**MATERIAL FOR THE TASK**
*** Begin section ***

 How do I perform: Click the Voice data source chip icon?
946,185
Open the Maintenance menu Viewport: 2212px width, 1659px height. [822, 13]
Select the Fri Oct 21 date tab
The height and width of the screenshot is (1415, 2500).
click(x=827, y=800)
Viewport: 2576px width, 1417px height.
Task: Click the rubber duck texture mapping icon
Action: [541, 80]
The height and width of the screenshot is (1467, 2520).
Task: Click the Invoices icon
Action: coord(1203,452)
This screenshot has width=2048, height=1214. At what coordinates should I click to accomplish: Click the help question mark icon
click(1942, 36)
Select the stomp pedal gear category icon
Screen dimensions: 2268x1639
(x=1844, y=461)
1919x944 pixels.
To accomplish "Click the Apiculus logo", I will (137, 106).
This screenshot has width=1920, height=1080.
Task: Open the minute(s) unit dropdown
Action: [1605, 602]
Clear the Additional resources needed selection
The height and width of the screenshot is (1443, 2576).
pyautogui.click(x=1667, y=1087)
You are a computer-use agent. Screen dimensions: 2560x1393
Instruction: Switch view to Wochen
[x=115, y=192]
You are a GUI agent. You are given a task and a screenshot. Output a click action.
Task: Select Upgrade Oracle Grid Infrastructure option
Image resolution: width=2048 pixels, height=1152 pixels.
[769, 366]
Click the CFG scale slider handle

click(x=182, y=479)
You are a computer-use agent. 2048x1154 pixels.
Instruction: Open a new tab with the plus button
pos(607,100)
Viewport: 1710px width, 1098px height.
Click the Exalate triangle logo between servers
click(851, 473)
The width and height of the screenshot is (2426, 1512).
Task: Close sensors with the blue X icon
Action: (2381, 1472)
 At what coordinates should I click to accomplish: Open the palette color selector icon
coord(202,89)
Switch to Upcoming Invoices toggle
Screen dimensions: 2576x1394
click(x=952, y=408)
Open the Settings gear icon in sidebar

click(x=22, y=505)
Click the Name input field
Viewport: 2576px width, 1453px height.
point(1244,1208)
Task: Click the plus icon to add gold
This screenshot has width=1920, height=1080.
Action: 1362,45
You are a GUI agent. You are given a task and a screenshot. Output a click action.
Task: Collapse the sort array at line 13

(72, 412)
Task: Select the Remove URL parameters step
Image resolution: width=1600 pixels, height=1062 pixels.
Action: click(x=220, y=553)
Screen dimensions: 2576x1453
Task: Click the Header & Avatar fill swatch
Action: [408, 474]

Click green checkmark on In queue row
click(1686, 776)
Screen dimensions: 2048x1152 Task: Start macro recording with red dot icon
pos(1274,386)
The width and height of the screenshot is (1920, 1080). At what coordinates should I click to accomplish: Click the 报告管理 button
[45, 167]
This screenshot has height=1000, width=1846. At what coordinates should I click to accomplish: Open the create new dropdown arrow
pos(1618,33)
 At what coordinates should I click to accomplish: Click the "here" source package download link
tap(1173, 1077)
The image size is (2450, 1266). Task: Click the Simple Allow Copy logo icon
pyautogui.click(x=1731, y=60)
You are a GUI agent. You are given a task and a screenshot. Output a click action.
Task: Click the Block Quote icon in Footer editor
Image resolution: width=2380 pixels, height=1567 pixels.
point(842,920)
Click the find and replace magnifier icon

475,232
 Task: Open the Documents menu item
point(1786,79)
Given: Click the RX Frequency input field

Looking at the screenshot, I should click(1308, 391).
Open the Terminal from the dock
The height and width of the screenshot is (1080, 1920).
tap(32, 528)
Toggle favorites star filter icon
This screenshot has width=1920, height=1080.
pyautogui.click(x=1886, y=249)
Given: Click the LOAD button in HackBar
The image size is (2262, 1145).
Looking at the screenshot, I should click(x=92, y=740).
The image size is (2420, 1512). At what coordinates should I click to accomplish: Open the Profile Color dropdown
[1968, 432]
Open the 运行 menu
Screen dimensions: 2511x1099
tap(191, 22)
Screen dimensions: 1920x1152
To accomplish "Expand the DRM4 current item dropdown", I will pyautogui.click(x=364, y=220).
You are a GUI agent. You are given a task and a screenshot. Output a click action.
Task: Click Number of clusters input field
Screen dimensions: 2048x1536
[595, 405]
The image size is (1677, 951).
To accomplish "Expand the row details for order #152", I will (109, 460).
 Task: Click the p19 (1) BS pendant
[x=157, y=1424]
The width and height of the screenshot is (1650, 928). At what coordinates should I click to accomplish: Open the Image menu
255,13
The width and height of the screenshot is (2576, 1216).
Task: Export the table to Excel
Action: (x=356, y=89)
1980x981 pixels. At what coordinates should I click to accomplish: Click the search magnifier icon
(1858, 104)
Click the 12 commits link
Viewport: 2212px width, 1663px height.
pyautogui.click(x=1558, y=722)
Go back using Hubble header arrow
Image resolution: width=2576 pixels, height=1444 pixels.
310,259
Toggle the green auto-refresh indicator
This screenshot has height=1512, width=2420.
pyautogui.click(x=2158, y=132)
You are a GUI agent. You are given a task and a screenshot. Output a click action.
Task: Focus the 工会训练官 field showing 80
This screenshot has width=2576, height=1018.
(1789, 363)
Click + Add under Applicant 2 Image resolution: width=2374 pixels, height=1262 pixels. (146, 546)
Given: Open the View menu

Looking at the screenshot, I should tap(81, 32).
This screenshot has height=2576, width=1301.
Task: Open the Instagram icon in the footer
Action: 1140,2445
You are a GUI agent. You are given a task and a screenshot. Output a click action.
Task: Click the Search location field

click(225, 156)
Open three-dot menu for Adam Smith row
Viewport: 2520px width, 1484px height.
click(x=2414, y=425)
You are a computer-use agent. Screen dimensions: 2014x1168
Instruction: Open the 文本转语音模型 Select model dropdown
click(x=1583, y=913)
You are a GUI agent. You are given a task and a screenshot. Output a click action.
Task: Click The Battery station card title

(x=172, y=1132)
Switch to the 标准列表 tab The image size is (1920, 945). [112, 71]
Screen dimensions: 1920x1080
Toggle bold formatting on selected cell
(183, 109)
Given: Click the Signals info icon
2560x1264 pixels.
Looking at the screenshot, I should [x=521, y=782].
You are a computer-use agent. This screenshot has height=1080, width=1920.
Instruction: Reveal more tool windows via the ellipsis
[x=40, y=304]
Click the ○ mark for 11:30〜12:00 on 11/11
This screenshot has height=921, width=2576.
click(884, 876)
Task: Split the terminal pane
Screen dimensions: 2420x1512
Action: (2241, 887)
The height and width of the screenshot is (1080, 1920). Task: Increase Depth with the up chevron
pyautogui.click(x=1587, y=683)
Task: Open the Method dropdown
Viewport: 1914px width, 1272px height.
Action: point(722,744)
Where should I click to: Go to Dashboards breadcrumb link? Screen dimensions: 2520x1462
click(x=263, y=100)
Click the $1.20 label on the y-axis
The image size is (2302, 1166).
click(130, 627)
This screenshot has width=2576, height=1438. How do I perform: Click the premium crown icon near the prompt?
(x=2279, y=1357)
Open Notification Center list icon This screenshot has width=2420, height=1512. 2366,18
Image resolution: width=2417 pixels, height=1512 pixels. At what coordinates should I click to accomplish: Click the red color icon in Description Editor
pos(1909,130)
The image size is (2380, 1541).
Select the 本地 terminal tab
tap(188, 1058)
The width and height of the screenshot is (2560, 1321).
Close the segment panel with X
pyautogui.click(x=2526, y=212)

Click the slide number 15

*** End section ***

**EXERCISE OBJECTIVE**
Write all the entries again precisely as they were given.

**WRITTEN RESPONSE**
 How do I perform: Click the Voice data source chip icon?
946,185
Open the Maintenance menu Viewport: 2212px width, 1659px height. [822, 13]
Select the Fri Oct 21 date tab
The height and width of the screenshot is (1415, 2500).
click(x=827, y=800)
Viewport: 2576px width, 1417px height.
Task: Click the rubber duck texture mapping icon
Action: [541, 80]
The height and width of the screenshot is (1467, 2520).
Task: Click the Invoices icon
Action: coord(1203,452)
This screenshot has width=2048, height=1214. At what coordinates should I click to accomplish: Click the help question mark icon
click(1942, 36)
Select the stomp pedal gear category icon
Screen dimensions: 2268x1639
(x=1844, y=461)
1919x944 pixels.
To accomplish "Click the Apiculus logo", I will (137, 106).
This screenshot has width=1920, height=1080.
Task: Open the minute(s) unit dropdown
Action: [1605, 602]
Clear the Additional resources needed selection
The height and width of the screenshot is (1443, 2576).
pyautogui.click(x=1667, y=1087)
You are a computer-use agent. Screen dimensions: 2560x1393
Instruction: Switch view to Wochen
[x=115, y=192]
You are a GUI agent. You are given a task and a screenshot. Output a click action.
Task: Select Upgrade Oracle Grid Infrastructure option
Image resolution: width=2048 pixels, height=1152 pixels.
[769, 366]
Click the CFG scale slider handle

click(x=182, y=479)
You are a computer-use agent. 2048x1154 pixels.
Instruction: Open a new tab with the plus button
pos(607,100)
Viewport: 1710px width, 1098px height.
Click the Exalate triangle logo between servers
click(851, 473)
The width and height of the screenshot is (2426, 1512).
Task: Close sensors with the blue X icon
Action: (2381, 1472)
 At what coordinates should I click to accomplish: Open the palette color selector icon
coord(202,89)
Switch to Upcoming Invoices toggle
Screen dimensions: 2576x1394
click(x=952, y=408)
Open the Settings gear icon in sidebar

click(x=22, y=505)
Click the Name input field
Viewport: 2576px width, 1453px height.
point(1244,1208)
Task: Click the plus icon to add gold
This screenshot has width=1920, height=1080.
Action: 1362,45
You are a GUI agent. You are given a task and a screenshot. Output a click action.
Task: Collapse the sort array at line 13

(72, 412)
Task: Select the Remove URL parameters step
Image resolution: width=1600 pixels, height=1062 pixels.
Action: click(x=220, y=553)
Screen dimensions: 2576x1453
Task: Click the Header & Avatar fill swatch
Action: [408, 474]

Click green checkmark on In queue row
click(1686, 776)
Screen dimensions: 2048x1152 Task: Start macro recording with red dot icon
pos(1274,386)
The width and height of the screenshot is (1920, 1080). At what coordinates should I click to accomplish: Click the 报告管理 button
[45, 167]
This screenshot has height=1000, width=1846. At what coordinates should I click to accomplish: Open the create new dropdown arrow
pos(1618,33)
 At what coordinates should I click to accomplish: Click the "here" source package download link
tap(1173, 1077)
The image size is (2450, 1266). Task: Click the Simple Allow Copy logo icon
pyautogui.click(x=1731, y=60)
You are a GUI agent. You are given a task and a screenshot. Output a click action.
Task: Click the Block Quote icon in Footer editor
Image resolution: width=2380 pixels, height=1567 pixels.
point(842,920)
Click the find and replace magnifier icon

475,232
 Task: Open the Documents menu item
point(1786,79)
Given: Click the RX Frequency input field

Looking at the screenshot, I should click(1308, 391).
Open the Terminal from the dock
The height and width of the screenshot is (1080, 1920).
tap(32, 528)
Toggle favorites star filter icon
This screenshot has width=1920, height=1080.
pyautogui.click(x=1886, y=249)
Given: Click the LOAD button in HackBar
The image size is (2262, 1145).
Looking at the screenshot, I should click(x=92, y=740).
The image size is (2420, 1512). At what coordinates should I click to accomplish: Open the Profile Color dropdown
[1968, 432]
Open the 运行 menu
Screen dimensions: 2511x1099
tap(191, 22)
Screen dimensions: 1920x1152
To accomplish "Expand the DRM4 current item dropdown", I will pyautogui.click(x=364, y=220).
You are a GUI agent. You are given a task and a screenshot. Output a click action.
Task: Click Number of clusters input field
Screen dimensions: 2048x1536
[595, 405]
The image size is (1677, 951).
To accomplish "Expand the row details for order #152", I will (109, 460).
 Task: Click the p19 (1) BS pendant
[x=157, y=1424]
The width and height of the screenshot is (1650, 928). At what coordinates should I click to accomplish: Open the Image menu
255,13
The width and height of the screenshot is (2576, 1216).
Task: Export the table to Excel
Action: (x=356, y=89)
1980x981 pixels. At what coordinates should I click to accomplish: Click the search magnifier icon
(1858, 104)
Click the 12 commits link
Viewport: 2212px width, 1663px height.
pyautogui.click(x=1558, y=722)
Go back using Hubble header arrow
Image resolution: width=2576 pixels, height=1444 pixels.
310,259
Toggle the green auto-refresh indicator
This screenshot has height=1512, width=2420.
pyautogui.click(x=2158, y=132)
You are a GUI agent. You are given a task and a screenshot. Output a click action.
Task: Focus the 工会训练官 field showing 80
This screenshot has width=2576, height=1018.
(1789, 363)
Click + Add under Applicant 2 Image resolution: width=2374 pixels, height=1262 pixels. (146, 546)
Given: Open the View menu

Looking at the screenshot, I should tap(81, 32).
This screenshot has height=2576, width=1301.
Task: Open the Instagram icon in the footer
Action: 1140,2445
You are a GUI agent. You are given a task and a screenshot. Output a click action.
Task: Click the Search location field

click(225, 156)
Open three-dot menu for Adam Smith row
Viewport: 2520px width, 1484px height.
click(x=2414, y=425)
You are a computer-use agent. Screen dimensions: 2014x1168
Instruction: Open the 文本转语音模型 Select model dropdown
click(x=1583, y=913)
You are a GUI agent. You are given a task and a screenshot. Output a click action.
Task: Click The Battery station card title

(x=172, y=1132)
Switch to the 标准列表 tab The image size is (1920, 945). [112, 71]
Screen dimensions: 1920x1080
Toggle bold formatting on selected cell
(183, 109)
Given: Click the Signals info icon
2560x1264 pixels.
Looking at the screenshot, I should [x=521, y=782].
You are a computer-use agent. This screenshot has height=1080, width=1920.
Instruction: Reveal more tool windows via the ellipsis
[x=40, y=304]
Click the ○ mark for 11:30〜12:00 on 11/11
This screenshot has height=921, width=2576.
click(884, 876)
Task: Split the terminal pane
Screen dimensions: 2420x1512
Action: (2241, 887)
The height and width of the screenshot is (1080, 1920). Task: Increase Depth with the up chevron
pyautogui.click(x=1587, y=683)
Task: Open the Method dropdown
Viewport: 1914px width, 1272px height.
Action: point(722,744)
Where should I click to: Go to Dashboards breadcrumb link? Screen dimensions: 2520x1462
click(x=263, y=100)
Click the $1.20 label on the y-axis
The image size is (2302, 1166).
click(130, 627)
This screenshot has width=2576, height=1438. How do I perform: Click the premium crown icon near the prompt?
(x=2279, y=1357)
Open Notification Center list icon This screenshot has width=2420, height=1512. 2366,18
Image resolution: width=2417 pixels, height=1512 pixels. At what coordinates should I click to accomplish: Click the red color icon in Description Editor
pos(1909,130)
The image size is (2380, 1541).
Select the 本地 terminal tab
tap(188, 1058)
The width and height of the screenshot is (2560, 1321).
Close the segment panel with X
pyautogui.click(x=2526, y=212)

Click the slide number 15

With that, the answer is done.